## Problem details
The entries should be restated word for word.

---- Recorded data

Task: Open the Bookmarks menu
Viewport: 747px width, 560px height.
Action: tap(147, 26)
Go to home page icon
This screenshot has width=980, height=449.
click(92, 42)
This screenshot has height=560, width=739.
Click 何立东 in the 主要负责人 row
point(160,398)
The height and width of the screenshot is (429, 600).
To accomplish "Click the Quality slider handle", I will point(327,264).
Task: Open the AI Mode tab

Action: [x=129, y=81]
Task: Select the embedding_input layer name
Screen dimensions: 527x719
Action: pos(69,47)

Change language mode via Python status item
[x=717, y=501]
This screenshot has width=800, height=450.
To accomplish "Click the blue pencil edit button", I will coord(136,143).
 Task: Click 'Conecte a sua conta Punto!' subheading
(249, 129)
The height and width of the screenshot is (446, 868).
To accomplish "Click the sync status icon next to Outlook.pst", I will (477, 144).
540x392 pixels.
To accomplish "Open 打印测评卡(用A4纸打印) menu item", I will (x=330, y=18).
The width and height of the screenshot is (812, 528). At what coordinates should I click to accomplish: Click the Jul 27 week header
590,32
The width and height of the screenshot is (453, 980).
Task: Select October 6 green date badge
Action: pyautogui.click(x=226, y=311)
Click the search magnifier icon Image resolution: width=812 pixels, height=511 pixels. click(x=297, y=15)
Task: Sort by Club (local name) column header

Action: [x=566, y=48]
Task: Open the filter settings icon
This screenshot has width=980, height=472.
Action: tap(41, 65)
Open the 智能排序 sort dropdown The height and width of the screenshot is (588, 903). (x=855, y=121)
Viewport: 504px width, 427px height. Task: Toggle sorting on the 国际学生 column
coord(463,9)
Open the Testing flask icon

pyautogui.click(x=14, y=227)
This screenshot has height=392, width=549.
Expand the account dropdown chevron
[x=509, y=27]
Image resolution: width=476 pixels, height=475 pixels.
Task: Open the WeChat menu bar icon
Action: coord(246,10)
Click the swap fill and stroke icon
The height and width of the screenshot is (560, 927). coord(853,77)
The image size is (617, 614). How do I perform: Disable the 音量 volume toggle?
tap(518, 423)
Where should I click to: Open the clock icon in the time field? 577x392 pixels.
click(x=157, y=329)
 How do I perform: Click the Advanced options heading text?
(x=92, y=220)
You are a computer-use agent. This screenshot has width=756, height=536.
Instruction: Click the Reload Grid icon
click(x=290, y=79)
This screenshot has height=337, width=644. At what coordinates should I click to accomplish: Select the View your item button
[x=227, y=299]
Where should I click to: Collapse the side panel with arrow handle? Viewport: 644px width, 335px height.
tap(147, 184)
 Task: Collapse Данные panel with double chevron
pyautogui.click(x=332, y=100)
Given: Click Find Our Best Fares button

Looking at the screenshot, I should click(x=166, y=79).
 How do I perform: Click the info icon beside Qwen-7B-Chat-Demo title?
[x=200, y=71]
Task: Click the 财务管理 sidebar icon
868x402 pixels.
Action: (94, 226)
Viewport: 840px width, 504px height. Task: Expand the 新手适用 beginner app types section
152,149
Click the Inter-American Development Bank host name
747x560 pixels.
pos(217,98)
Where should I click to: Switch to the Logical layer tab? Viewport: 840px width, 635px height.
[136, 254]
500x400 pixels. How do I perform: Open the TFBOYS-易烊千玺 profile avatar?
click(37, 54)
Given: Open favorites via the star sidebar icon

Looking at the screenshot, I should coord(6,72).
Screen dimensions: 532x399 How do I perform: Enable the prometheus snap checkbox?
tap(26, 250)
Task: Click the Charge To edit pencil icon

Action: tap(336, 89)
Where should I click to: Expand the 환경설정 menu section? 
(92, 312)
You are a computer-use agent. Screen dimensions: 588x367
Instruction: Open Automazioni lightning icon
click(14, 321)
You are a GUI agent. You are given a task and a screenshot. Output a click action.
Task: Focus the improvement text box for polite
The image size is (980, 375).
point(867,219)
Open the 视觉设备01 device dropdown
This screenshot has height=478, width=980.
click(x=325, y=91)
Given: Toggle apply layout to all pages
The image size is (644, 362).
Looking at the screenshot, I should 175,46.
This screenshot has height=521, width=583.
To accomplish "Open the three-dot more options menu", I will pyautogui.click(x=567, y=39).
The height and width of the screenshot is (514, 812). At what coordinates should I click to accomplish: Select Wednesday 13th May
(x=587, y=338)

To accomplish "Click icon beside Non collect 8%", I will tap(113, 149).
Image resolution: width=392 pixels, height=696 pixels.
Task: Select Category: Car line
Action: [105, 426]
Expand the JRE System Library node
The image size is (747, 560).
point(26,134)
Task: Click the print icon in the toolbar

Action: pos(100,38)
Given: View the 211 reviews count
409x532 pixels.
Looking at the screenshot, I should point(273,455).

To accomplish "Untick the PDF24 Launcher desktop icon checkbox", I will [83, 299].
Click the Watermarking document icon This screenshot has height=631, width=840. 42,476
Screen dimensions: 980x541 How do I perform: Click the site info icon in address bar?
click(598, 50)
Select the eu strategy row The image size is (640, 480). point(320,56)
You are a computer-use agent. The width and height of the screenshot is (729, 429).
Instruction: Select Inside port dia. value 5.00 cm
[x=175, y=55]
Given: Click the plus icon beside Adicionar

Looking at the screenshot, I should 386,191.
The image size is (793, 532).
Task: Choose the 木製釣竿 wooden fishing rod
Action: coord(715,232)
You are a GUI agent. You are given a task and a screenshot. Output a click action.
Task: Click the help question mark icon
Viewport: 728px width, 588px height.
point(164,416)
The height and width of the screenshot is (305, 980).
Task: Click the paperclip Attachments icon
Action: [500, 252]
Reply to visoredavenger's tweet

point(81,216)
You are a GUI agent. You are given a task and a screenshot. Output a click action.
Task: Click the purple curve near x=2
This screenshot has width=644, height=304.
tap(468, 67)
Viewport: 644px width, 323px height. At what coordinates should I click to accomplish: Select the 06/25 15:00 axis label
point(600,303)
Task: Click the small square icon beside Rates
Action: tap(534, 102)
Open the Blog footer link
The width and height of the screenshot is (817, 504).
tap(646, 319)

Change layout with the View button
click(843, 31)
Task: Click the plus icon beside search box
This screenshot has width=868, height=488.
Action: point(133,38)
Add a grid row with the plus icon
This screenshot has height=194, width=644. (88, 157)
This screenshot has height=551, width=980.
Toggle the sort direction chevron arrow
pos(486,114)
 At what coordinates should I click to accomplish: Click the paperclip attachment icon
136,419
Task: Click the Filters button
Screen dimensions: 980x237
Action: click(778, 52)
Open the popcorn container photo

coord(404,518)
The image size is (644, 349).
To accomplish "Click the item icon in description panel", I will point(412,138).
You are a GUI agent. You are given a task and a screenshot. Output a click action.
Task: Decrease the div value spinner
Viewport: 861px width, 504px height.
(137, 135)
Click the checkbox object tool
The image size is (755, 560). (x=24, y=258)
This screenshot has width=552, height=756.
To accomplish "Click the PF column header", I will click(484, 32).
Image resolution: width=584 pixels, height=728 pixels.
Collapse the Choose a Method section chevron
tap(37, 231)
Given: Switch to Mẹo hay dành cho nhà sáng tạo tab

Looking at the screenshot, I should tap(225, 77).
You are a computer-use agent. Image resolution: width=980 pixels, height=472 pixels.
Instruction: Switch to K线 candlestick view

--------

## Output of the task
Task: Open the Bookmarks menu
Viewport: 747px width, 560px height.
Action: tap(147, 26)
Go to home page icon
This screenshot has width=980, height=449.
click(92, 42)
This screenshot has height=560, width=739.
Click 何立东 in the 主要负责人 row
point(160,398)
The height and width of the screenshot is (429, 600).
To accomplish "Click the Quality slider handle", I will point(327,264).
Task: Open the AI Mode tab

Action: [x=129, y=81]
Task: Select the embedding_input layer name
Screen dimensions: 527x719
Action: pos(69,47)

Change language mode via Python status item
[x=717, y=501]
This screenshot has width=800, height=450.
To accomplish "Click the blue pencil edit button", I will coord(136,143).
 Task: Click 'Conecte a sua conta Punto!' subheading
(249, 129)
The height and width of the screenshot is (446, 868).
To accomplish "Click the sync status icon next to Outlook.pst", I will (477, 144).
540x392 pixels.
To accomplish "Open 打印测评卡(用A4纸打印) menu item", I will (x=330, y=18).
The width and height of the screenshot is (812, 528). At what coordinates should I click to accomplish: Click the Jul 27 week header
590,32
The width and height of the screenshot is (453, 980).
Task: Select October 6 green date badge
Action: pyautogui.click(x=226, y=311)
Click the search magnifier icon Image resolution: width=812 pixels, height=511 pixels. click(x=297, y=15)
Task: Sort by Club (local name) column header

Action: [x=566, y=48]
Task: Open the filter settings icon
This screenshot has width=980, height=472.
Action: tap(41, 65)
Open the 智能排序 sort dropdown The height and width of the screenshot is (588, 903). (x=855, y=121)
Viewport: 504px width, 427px height. Task: Toggle sorting on the 国际学生 column
coord(463,9)
Open the Testing flask icon

pyautogui.click(x=14, y=227)
This screenshot has height=392, width=549.
Expand the account dropdown chevron
[x=509, y=27]
Image resolution: width=476 pixels, height=475 pixels.
Task: Open the WeChat menu bar icon
Action: coord(246,10)
Click the swap fill and stroke icon
The height and width of the screenshot is (560, 927). coord(853,77)
The image size is (617, 614). How do I perform: Disable the 音量 volume toggle?
tap(518, 423)
Where should I click to: Open the clock icon in the time field? 577x392 pixels.
click(x=157, y=329)
 How do I perform: Click the Advanced options heading text?
(x=92, y=220)
You are a computer-use agent. This screenshot has width=756, height=536.
Instruction: Click the Reload Grid icon
click(x=290, y=79)
This screenshot has height=337, width=644. At what coordinates should I click to accomplish: Select the View your item button
[x=227, y=299]
Where should I click to: Collapse the side panel with arrow handle? Viewport: 644px width, 335px height.
tap(147, 184)
 Task: Collapse Данные panel with double chevron
pyautogui.click(x=332, y=100)
Given: Click Find Our Best Fares button

Looking at the screenshot, I should click(x=166, y=79).
 How do I perform: Click the info icon beside Qwen-7B-Chat-Demo title?
[x=200, y=71]
Task: Click the 财务管理 sidebar icon
868x402 pixels.
Action: (94, 226)
Viewport: 840px width, 504px height. Task: Expand the 新手适用 beginner app types section
152,149
Click the Inter-American Development Bank host name
747x560 pixels.
pos(217,98)
Where should I click to: Switch to the Logical layer tab? Viewport: 840px width, 635px height.
[136, 254]
500x400 pixels. How do I perform: Open the TFBOYS-易烊千玺 profile avatar?
click(37, 54)
Given: Open favorites via the star sidebar icon

Looking at the screenshot, I should coord(6,72).
Screen dimensions: 532x399 How do I perform: Enable the prometheus snap checkbox?
tap(26, 250)
Task: Click the Charge To edit pencil icon

Action: tap(336, 89)
Where should I click to: Expand the 환경설정 menu section? 
(92, 312)
You are a computer-use agent. Screen dimensions: 588x367
Instruction: Open Automazioni lightning icon
click(14, 321)
You are a GUI agent. You are given a task and a screenshot. Output a click action.
Task: Focus the improvement text box for polite
The image size is (980, 375).
point(867,219)
Open the 视觉设备01 device dropdown
This screenshot has height=478, width=980.
click(x=325, y=91)
Given: Toggle apply layout to all pages
The image size is (644, 362).
Looking at the screenshot, I should 175,46.
This screenshot has height=521, width=583.
To accomplish "Open the three-dot more options menu", I will pyautogui.click(x=567, y=39).
The height and width of the screenshot is (514, 812). At what coordinates should I click to accomplish: Select Wednesday 13th May
(x=587, y=338)

To accomplish "Click icon beside Non collect 8%", I will tap(113, 149).
Image resolution: width=392 pixels, height=696 pixels.
Task: Select Category: Car line
Action: [105, 426]
Expand the JRE System Library node
The image size is (747, 560).
point(26,134)
Task: Click the print icon in the toolbar

Action: pos(100,38)
Given: View the 211 reviews count
409x532 pixels.
Looking at the screenshot, I should point(273,455).

To accomplish "Untick the PDF24 Launcher desktop icon checkbox", I will [83, 299].
Click the Watermarking document icon This screenshot has height=631, width=840. 42,476
Screen dimensions: 980x541 How do I perform: Click the site info icon in address bar?
click(598, 50)
Select the eu strategy row The image size is (640, 480). point(320,56)
You are a computer-use agent. The width and height of the screenshot is (729, 429).
Instruction: Select Inside port dia. value 5.00 cm
[x=175, y=55]
Given: Click the plus icon beside Adicionar

Looking at the screenshot, I should 386,191.
The image size is (793, 532).
Task: Choose the 木製釣竿 wooden fishing rod
Action: coord(715,232)
You are a GUI agent. You are given a task and a screenshot. Output a click action.
Task: Click the help question mark icon
Viewport: 728px width, 588px height.
point(164,416)
The height and width of the screenshot is (305, 980).
Task: Click the paperclip Attachments icon
Action: [500, 252]
Reply to visoredavenger's tweet

point(81,216)
You are a GUI agent. You are given a task and a screenshot. Output a click action.
Task: Click the purple curve near x=2
This screenshot has width=644, height=304.
tap(468, 67)
Viewport: 644px width, 323px height. At what coordinates should I click to accomplish: Select the 06/25 15:00 axis label
point(600,303)
Task: Click the small square icon beside Rates
Action: tap(534, 102)
Open the Blog footer link
The width and height of the screenshot is (817, 504).
tap(646, 319)

Change layout with the View button
click(843, 31)
Task: Click the plus icon beside search box
This screenshot has width=868, height=488.
Action: point(133,38)
Add a grid row with the plus icon
This screenshot has height=194, width=644. (88, 157)
This screenshot has height=551, width=980.
Toggle the sort direction chevron arrow
pos(486,114)
 At what coordinates should I click to accomplish: Click the paperclip attachment icon
136,419
Task: Click the Filters button
Screen dimensions: 980x237
Action: click(778, 52)
Open the popcorn container photo

coord(404,518)
The image size is (644, 349).
To accomplish "Click the item icon in description panel", I will point(412,138).
You are a GUI agent. You are given a task and a screenshot. Output a click action.
Task: Decrease the div value spinner
Viewport: 861px width, 504px height.
(137, 135)
Click the checkbox object tool
The image size is (755, 560). (x=24, y=258)
This screenshot has width=552, height=756.
To accomplish "Click the PF column header", I will click(484, 32).
Image resolution: width=584 pixels, height=728 pixels.
Collapse the Choose a Method section chevron
tap(37, 231)
Given: Switch to Mẹo hay dành cho nhà sáng tạo tab

Looking at the screenshot, I should tap(225, 77).
You are a computer-use agent. Image resolution: width=980 pixels, height=472 pixels.
Instruction: Switch to K线 candlestick view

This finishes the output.